The mark of the fleshpots was plain upon Jake Abramson. He was an old, subtle, sensual, weary Jew and he had the face of a vulture. Curiously enough, for all its vulturesque quality, his face was a strangely attractive one. It had so much weariness and patience, and a kind of wise cynicism, and a weary humor. There was something kind and understanding about him. Even his evening clothes sat on him with a kind of casual weariness as if he were a kind of immensely old and tired ambassador of life who had lived so long, who had seen so much, who had been so many places, and who had worn evening clothes so many times that the garments themselves were as habitual as his breath and hung on him with a kind of weary and accustomed grace as if he had been born in them.
He had taken off his heavy coat and his silk hat and given them to the maid, and then had come wearily into the room and greeted Mrs.

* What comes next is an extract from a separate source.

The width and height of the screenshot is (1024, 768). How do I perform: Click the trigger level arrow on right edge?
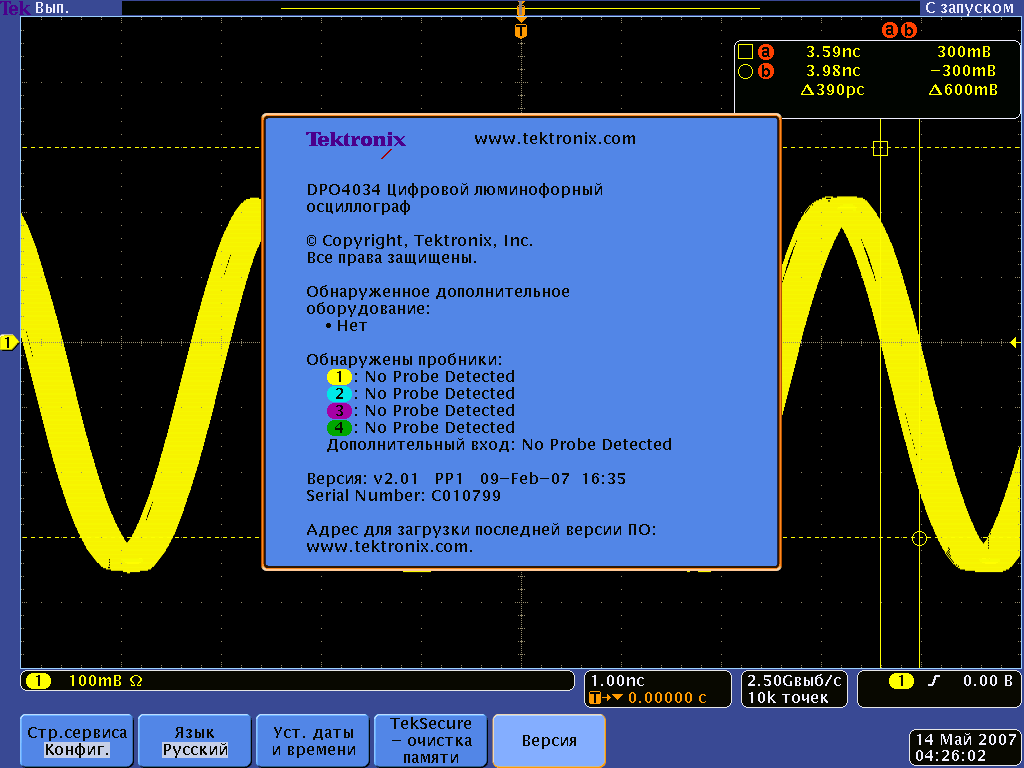click(1014, 343)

Jack. He was evidently very fond of her. While she had been talking to Mary Hook he remained s
ilent and he brooded above her like a benevolent vulture. He smiled beneath his great nose and kept his eyes intently on her face; then he took her small strong hand in his weary old clasp and, as he continued to gaze at her intently, and to talk, he stroked her smooth arm. It was a gesture frankly old and sensual, jaded, and yet strangely fatherly and gentle. It was the gesture of a man who had known and possessed many pretty women and who still knew how to admire and appreciate them, but whose strong lust had passed over into a kind of paternal benevolence.
And in the same way he now spoke to her, continuing to talk to her all the time with a weary, coarse, old humor which also had in it a quality that was fatherly and kind.
“Momma,” he said as he kept stroking her arm with his old hand and looking intently at her with his weary eyes—
“You’re looking nice! You’re looking pretty!” He kept smiling vulturesquely at her and stroking her arm—“Just like a rose she is!” the old man said, and never took his old, beady stare from her.
“Oh! Jake!” she cried excitedly and in a surprised tone, as if she had not known before that he was there. “How nice of you to come! I never knew you were back! I thought you were still in Europe!—”
“Momma,” the old man said, still smiling fixedly at her and stroking her smooth arm,—“I’ve been and went. I’ve gone and come. I was away but now I’ve come back already yet,” he declared humorously.
“You’re looking awfully well, Jake,” she declared earnestly. “The trip did you lots of good. You’ve lost a lot of flesh. You took the cure at Carlsbad, didn’t you?”
“Momma,” the old man solemnly declared, “I didn’t take the cure. I took the diet—” Deliberately he mispronounced the word to “die-ett.” And instantly Mrs. Jack’s rosy face was suffused with crimson; her shoulders began to shake hysterically. At the same moment she turned to Roberta Heilprinn, seized her helplessly by the arm, and clung to her, and shrieked faintly: “Did you hear him? He’s been on a diet! God! I bet it almost killed him! The way he loves to eat!”